• _Text provided_:
□ □ □

Thursday, April 12, 2007

A Needed Conversation

I don't want Don Imus fired. Instead, I want him to buy season tickets to Rutgers women's basketball and sit in the front row wearing a sweat shirt with a big letter R on it at every home game.

It serves no purpose to call for Imus's job; that's mere harsh vengeance and we've had enough undue harshness. If you shut down Imus's show, silence him, the conversation ends there. What's needed in the Rutgers-Imus affair, and on the subjects of racism and sexism in general, is not silence but talk, lots of it, and what's needed in women's basketball is a promoter. I know just the guy for the job.

When Essence Carson took the microphone to speak for the Rutgers team, you saw Imus's problem and why it hasn't gone away. In comparison with that blameless face and voice, his slur seemed tangibly, specifically abhorrent, and you felt it all over again. How could any intelligent person conjure such verbiage as "nappy-headed hos" in the first place, much less apply it to such a nice kid? Carson and the Scarlet Knights didn't lecture, they didn't say that injustice is what happens when you treat someone as an abstraction, a stranger, an "other." Instead, they simply demonstrated the point by introducing themselves, one by one, and made clear that the central sin and fallacy in any -ism, whether racism or sexism, is that it fails to take into account the individual qualities of an Essence Carson.

As Heather Zurich said, "What hurts the most about this situation is that Mr. Imus knows not one of us personally."

It's only fitting, then, that Imus should have to get to know each and every player, learn the particulars of their characters and details of their lives, and one way to do that is to go to their games. Carson is a straight-A student, a classical pianist, a composed speaker and someone's child. "Before the student comes the daughter," she said. Point guard Matee Ajavon sat out for two months with a stress fracture and has a steel rod in her leg. Coach C. Vivian Stringer has surmounted a series of tragedies over her Hall of Fame career. Her daughter was crippled by spinal meningitis, and she was widowed early. "My heart has never been light in going to a Final Four," she said. "It took me personally 25 years to come to a championship game."

Asked in a radio interview yesterday if she thought Imus was a racist, Stringer pointedly replied that she would wait to meet him in person before deciding.

The Scarlet Knights have decided to meet Imus face to face. And personally, I believe it's the right thing to do. They aren't looking for a punishment that fits the crime, or to join a mob action, and they can reach their own conclusions without being stampeded by Jesse "Hymietown" Jackson into demanding Imus's resignation. They have a chance to get something more meaningful from him: a full-fledged conversion.

□ □ □

• _What is required_:
List every Rutgers player or coach the column mentions by name. Work only from the column, without outside knowledge.

□ □ □

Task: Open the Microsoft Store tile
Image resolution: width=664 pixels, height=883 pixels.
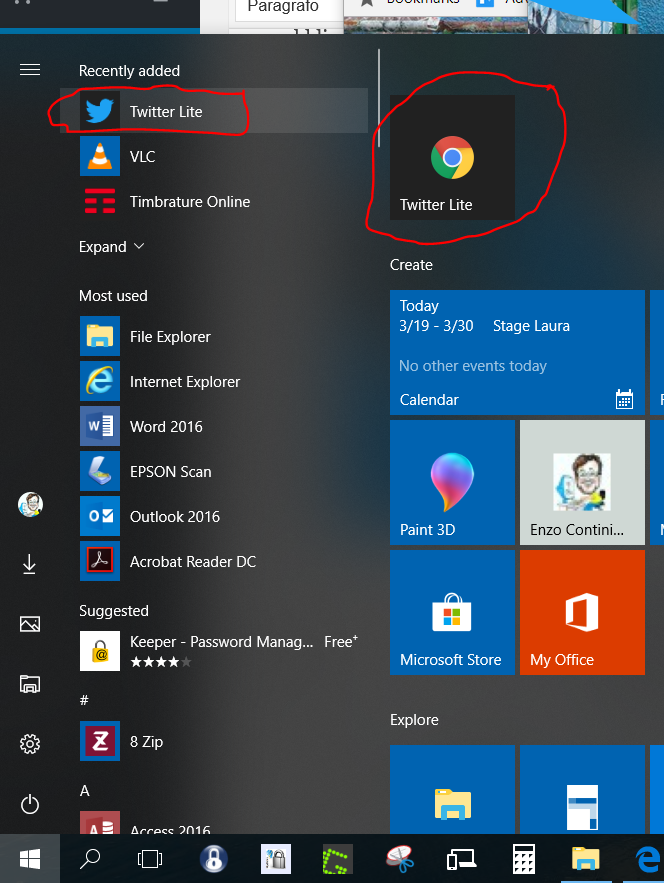Action: (452, 612)
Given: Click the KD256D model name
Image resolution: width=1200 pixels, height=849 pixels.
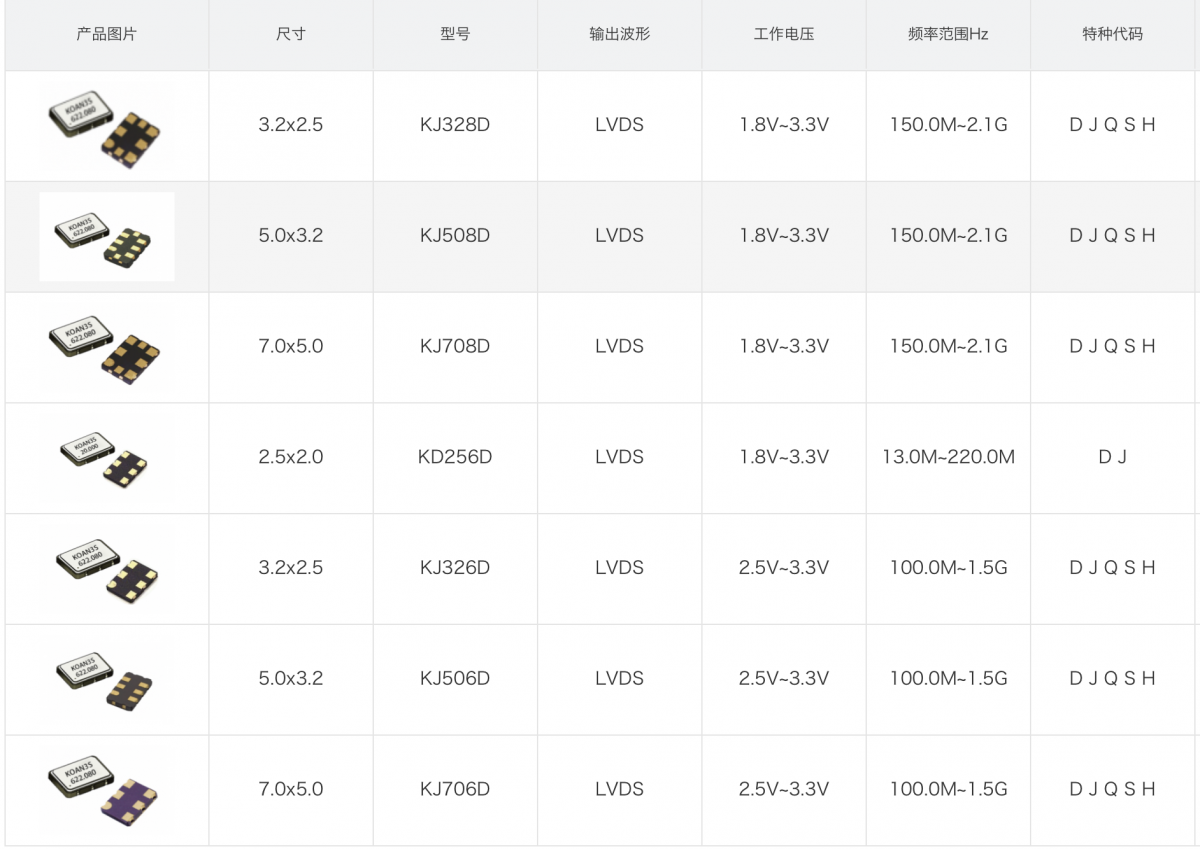Looking at the screenshot, I should (x=455, y=457).
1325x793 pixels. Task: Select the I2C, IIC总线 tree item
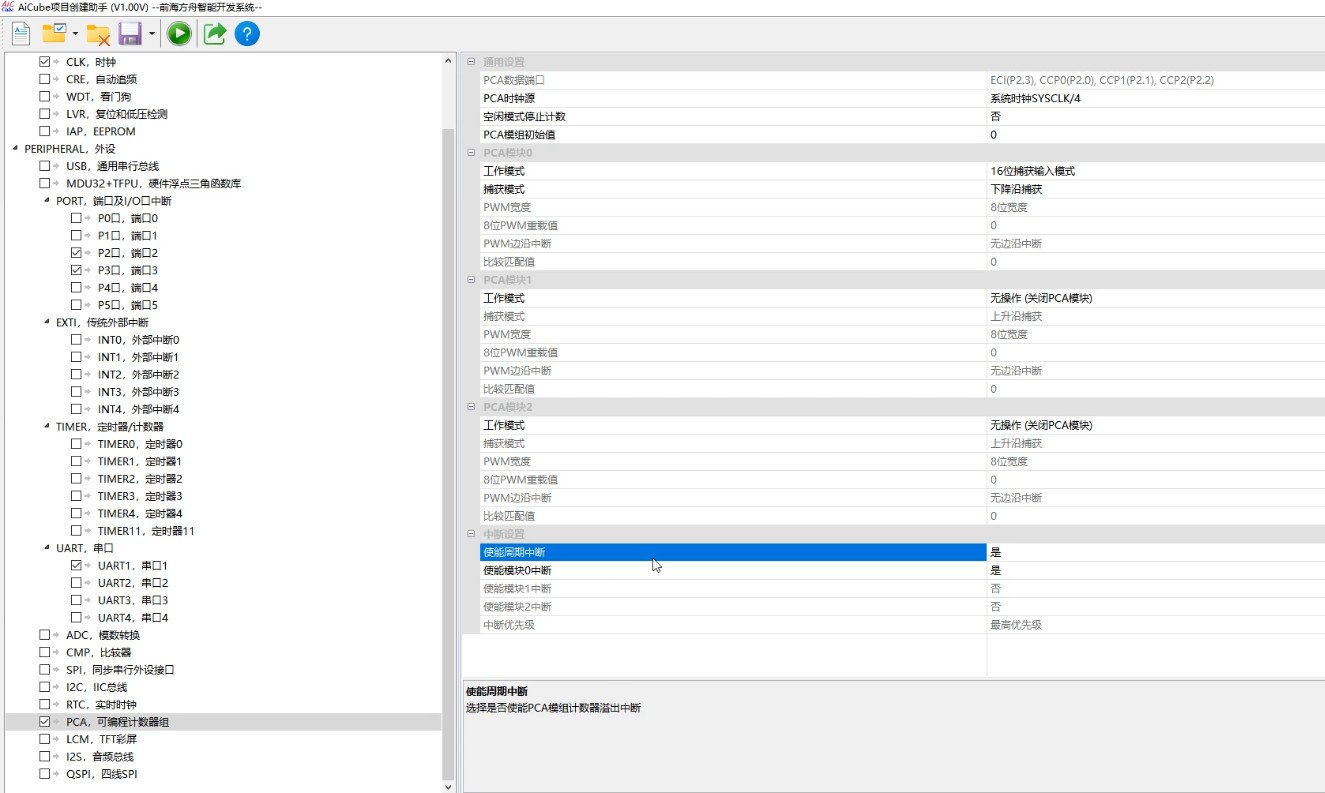point(100,687)
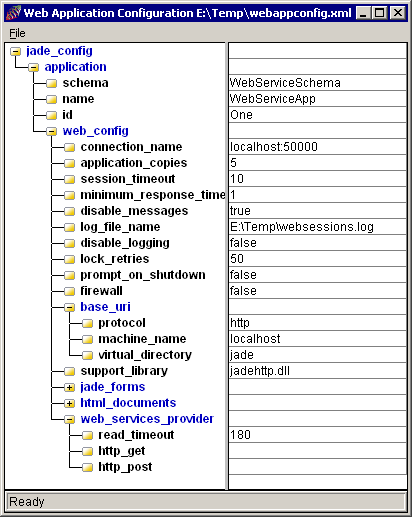
Task: Click the session_timeout value field showing 10
Action: pyautogui.click(x=317, y=179)
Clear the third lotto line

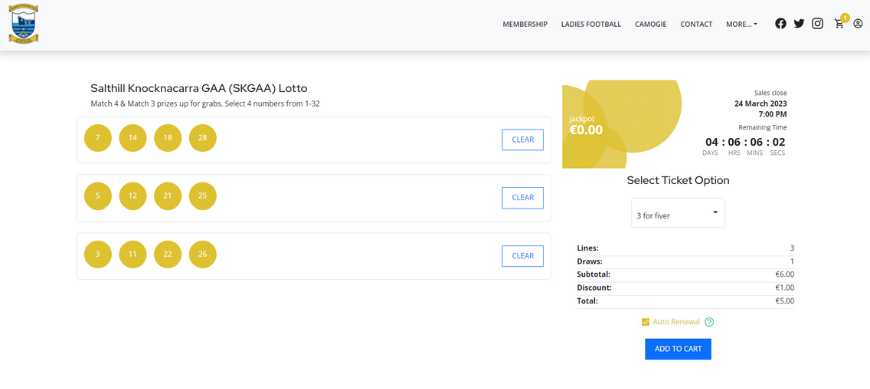pos(523,256)

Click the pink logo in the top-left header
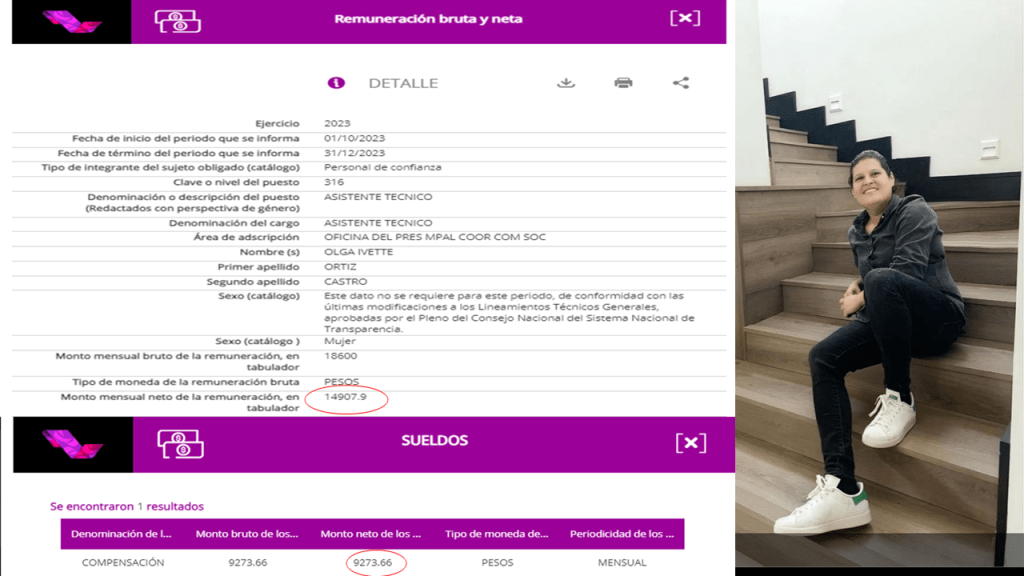tap(71, 21)
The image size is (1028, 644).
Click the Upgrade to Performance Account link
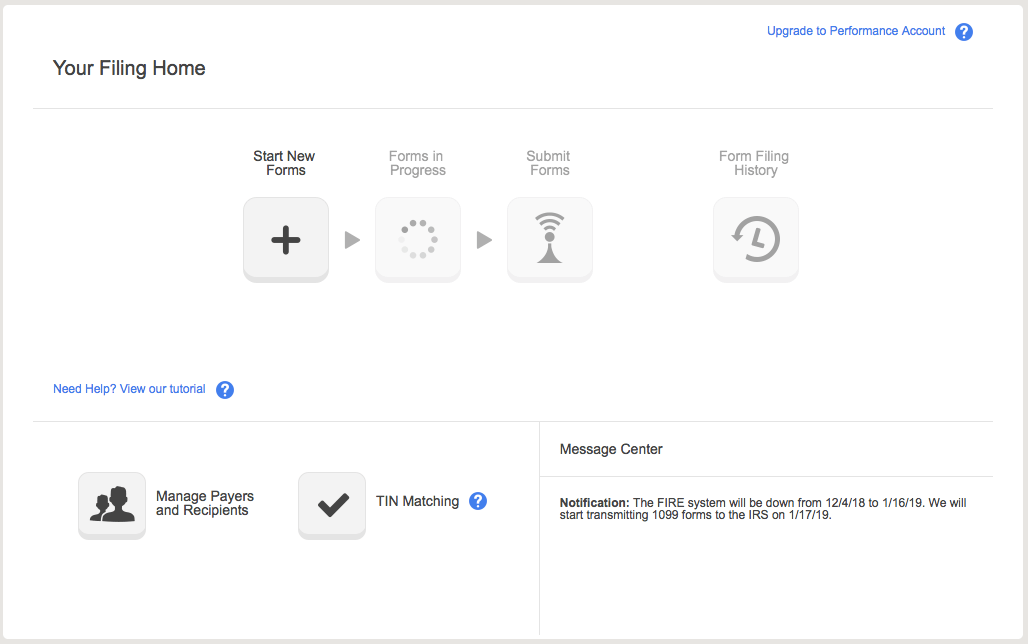855,31
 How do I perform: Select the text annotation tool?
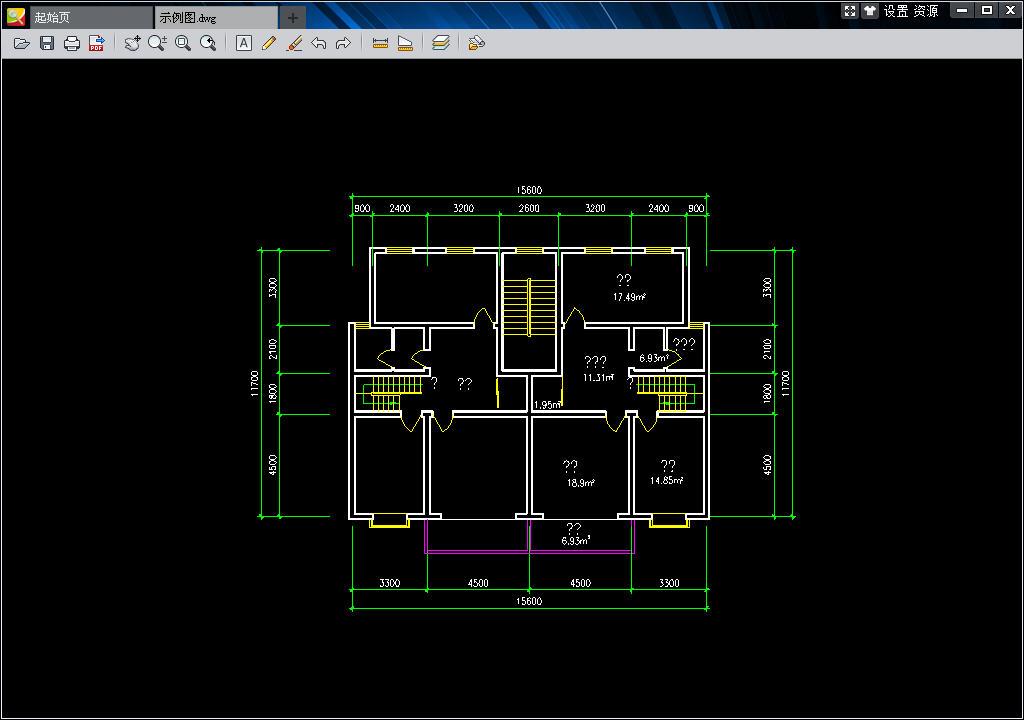(x=243, y=43)
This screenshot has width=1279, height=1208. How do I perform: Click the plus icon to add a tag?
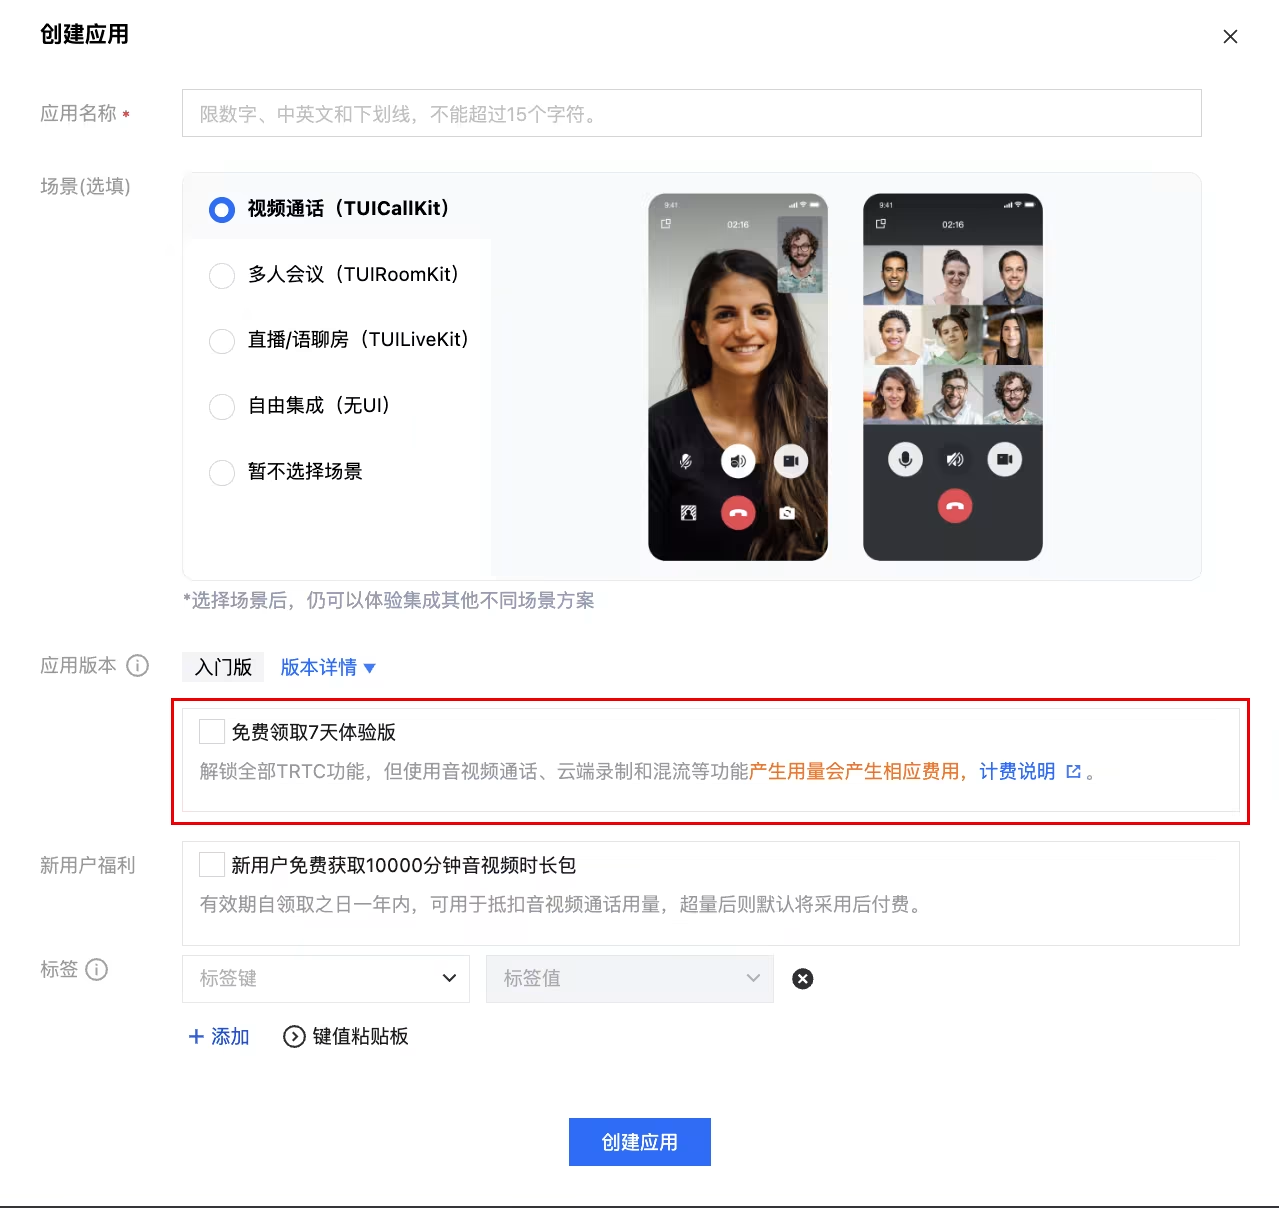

□ □ □

• _Final result_:
Essence Carson, Heather Zurich, Matee Ajavon, C. Vivian Stringer